───── Records to process

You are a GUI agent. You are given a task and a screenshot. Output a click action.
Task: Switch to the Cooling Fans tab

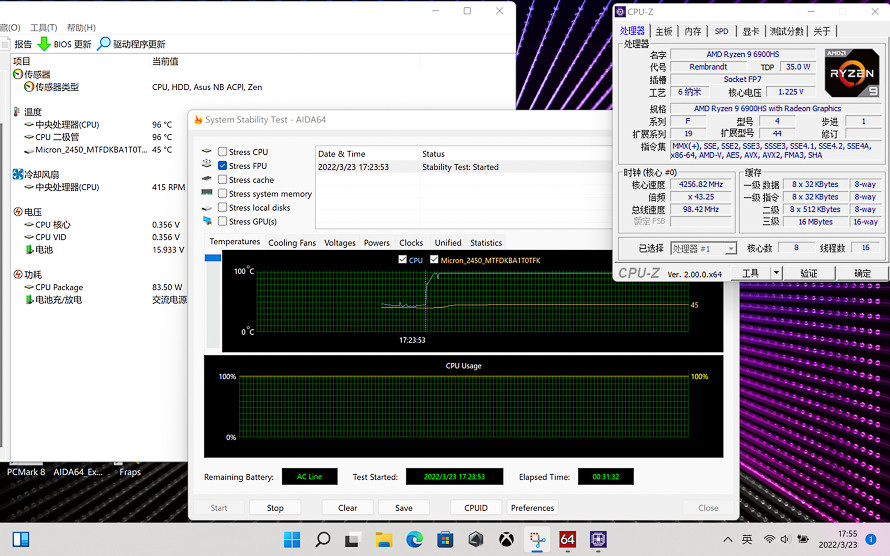(x=291, y=243)
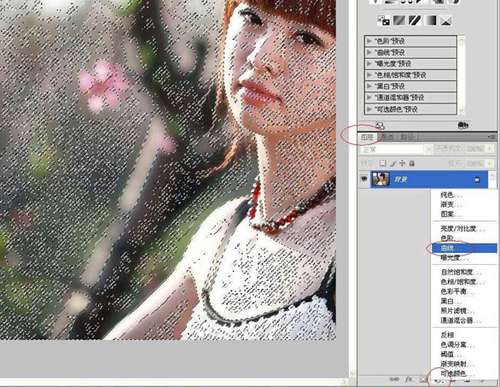Click the Threshold adjustment icon with diagonal stripes

tap(415, 21)
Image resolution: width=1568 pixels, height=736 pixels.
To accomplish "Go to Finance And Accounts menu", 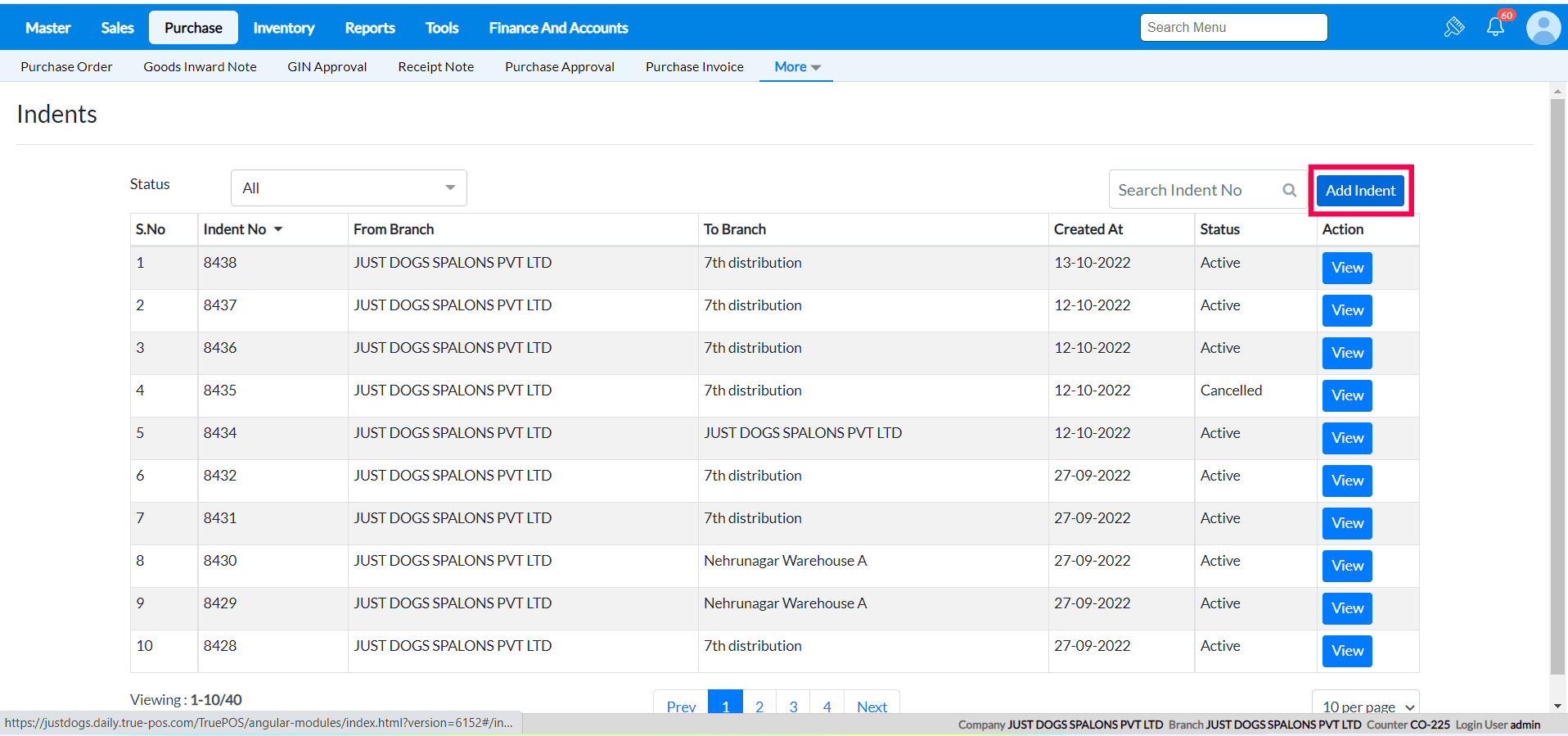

──────────

▶ **Task directions**:
A faithful copy of all the lines above is needed, with the pictures omitted.

▶ **Task response**:
You are a GUI agent. You are given a task and a screenshot. Output a click action.
Task: Switch to the Cooling Fans tab

(x=291, y=243)
Click the Threshold adjustment icon with diagonal stripes

tap(415, 21)
Image resolution: width=1568 pixels, height=736 pixels.
To accomplish "Go to Finance And Accounts menu", 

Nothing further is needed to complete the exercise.